二人の距離~やさしい愛にふれて~
「いえ、気に入ってもらえて良かった。恭吾くんは本当に優しい子で…普通ならあんな大変な娘、見捨てられてもおかしくないのに…面倒をみてくれる…私たちにはとても大切な娘で…」

恵子は目に涙を浮かべて話す。

「恭吾がお二人に認めていただけて嬉しいです。この子の父親、大吾も喜んでると思います。」

真が笑顔で言うと誠一は恭吾と真の顔を交互に見る。

「恭吾くんから聞いてます。真さんか父親代わりだったこと、今度入籍されること。おめでとうございます。」

「はははっ、お恥ずかしい。そんなに籍にこだわっていた訳ではないんですがけじめとして。兄がと変に思われたでしょう。」

「そんなことありませんよ。恭吾くん見て素敵な家庭で育ったんだろうとわかります。今日もお二人を見て素敵な関係なんだと。だから変だなんて思いませんよ。」

誠一は穏やかな笑顔で答え、茉莉はその言葉に安心する。

「あのっ、ありがとうございます。息子のことを褒めていただけるのが本当にうれしいです。」

茉莉は頭を下げると、我慢していた涙が溢れだす。

「へへっ、俺もこんなにほめてもらえることないからうれしいっす。
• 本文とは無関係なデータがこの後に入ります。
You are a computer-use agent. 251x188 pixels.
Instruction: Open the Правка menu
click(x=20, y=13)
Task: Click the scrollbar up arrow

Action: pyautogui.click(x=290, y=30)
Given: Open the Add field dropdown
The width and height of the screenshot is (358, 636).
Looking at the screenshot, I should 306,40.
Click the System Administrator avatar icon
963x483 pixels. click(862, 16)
でも照れるしもういいよ。」

恭吾はどんな顔をしていいのかわからずコーヒーを一気に飲んだ。

「そろそろお昼時ですし、食事に出ましょうか?」

真が茉莉の背中を撫でながら言うと恭吾も喜んで立ち上がる。

「すみません、こちらがいろいろ準備しておくべきなのに甘えてしまって。」

「いえ、こちらのことは私たちの方が慣れてますし、近いうちに私たちも九州に伺わせてください。恭吾がもつ鍋が美味しかったって言ってて、是非私たちも食べたいねって言ってたんです。」

茉莉と恵子は車まで食べ物の話で盛り上がった。